The comparison to the U.S. isn’t perfect and shouldn’t be overstated. But if presidents begin removing governors of independent agencies simply for dissenting, the distance between Washington and Ankara narrows more than most would like to admit.
The consequences of eroding central bank credibility are not theoretical. Turkey’s experience shows how quickly investor capital can flee when monetary independence is compromised. Even with recent attempts to return to orthodoxy, the CBRT still carries the scar tissue of political overreach. The Fed, and by extension the U.S. financial system, cannot afford to walk that path.
Where We Stand
Much of the recent discourse has zeroed in on Powell, whether he’s too hawkish, too slow, or simply out of touch with the political moment. There’s been plenty of talk about firing him to force rates lower and bringing someone more dovish and loyal to Trump. But far less attention has been paid to a basic fact: Powell doesn’t set policy unilaterally. The Fed is a committee—nineteen policymakers, a range of views, a deliberative process. Removing the chair doesn’t replace the institution.

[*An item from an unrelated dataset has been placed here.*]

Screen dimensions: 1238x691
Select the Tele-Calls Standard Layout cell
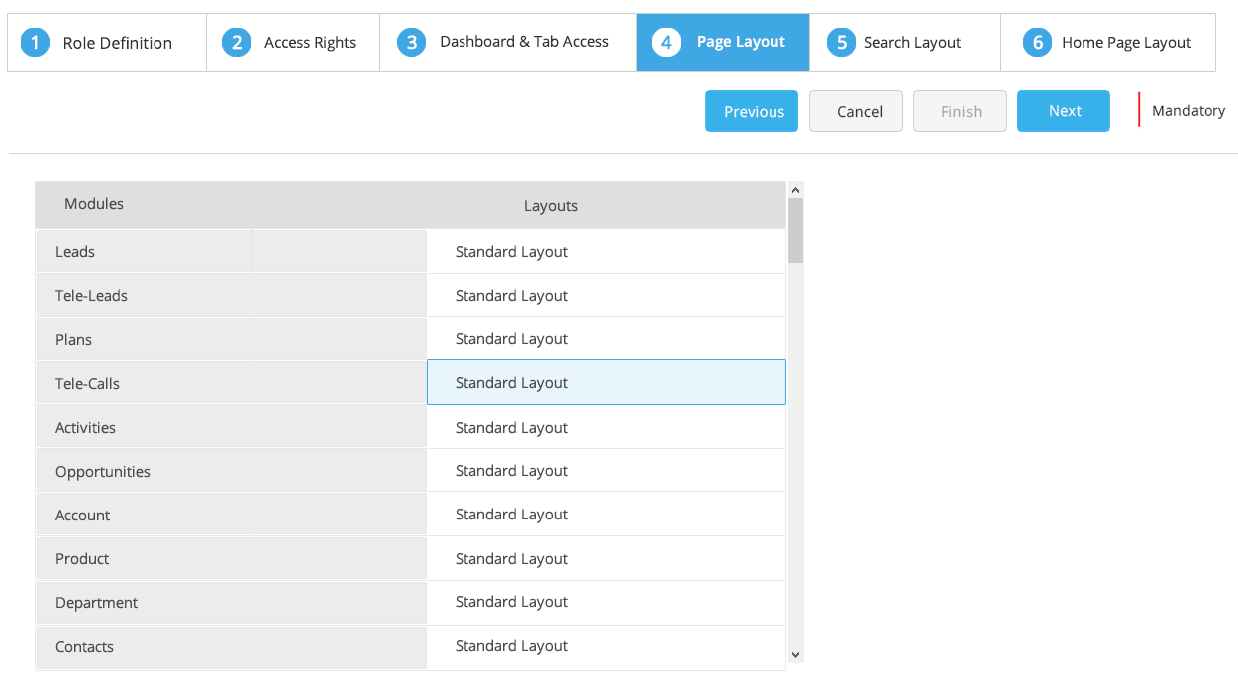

And even if one disagrees with Powell’s stance (holding rates steady in the face of slowing growth, wary of reigniting inflation), the alternative being floated is far worse. A Fed that is bent to the will of the presidency, shaped by short-term political incentives, and stripped of its independence would do lasting damage not just to its credibility, but to the global perception of the U.S. as a steward of stable policy.
Markets may be forward-looking, but are also deeply sensitive to institutional integrity. Undermine that, and the cost won’t be limited to press conferences and talking points; it will be reflected in risk premia, capital flows, and eventually, in the economic outcomes those seeking control claim to protect.
The Powell-Trump tension is real. But the greater risk isn’t who’s in the chair. It’s who gets to decide how the chair behaves.
AP
It wouldn’t surprise me at all if Trump declares he’s firing Powell. It also wouldn’t surprise me to see the 10 year shoot up 50 or more bps that day. The only thing worse than an insulated government committee setting rates is politicians setting rates.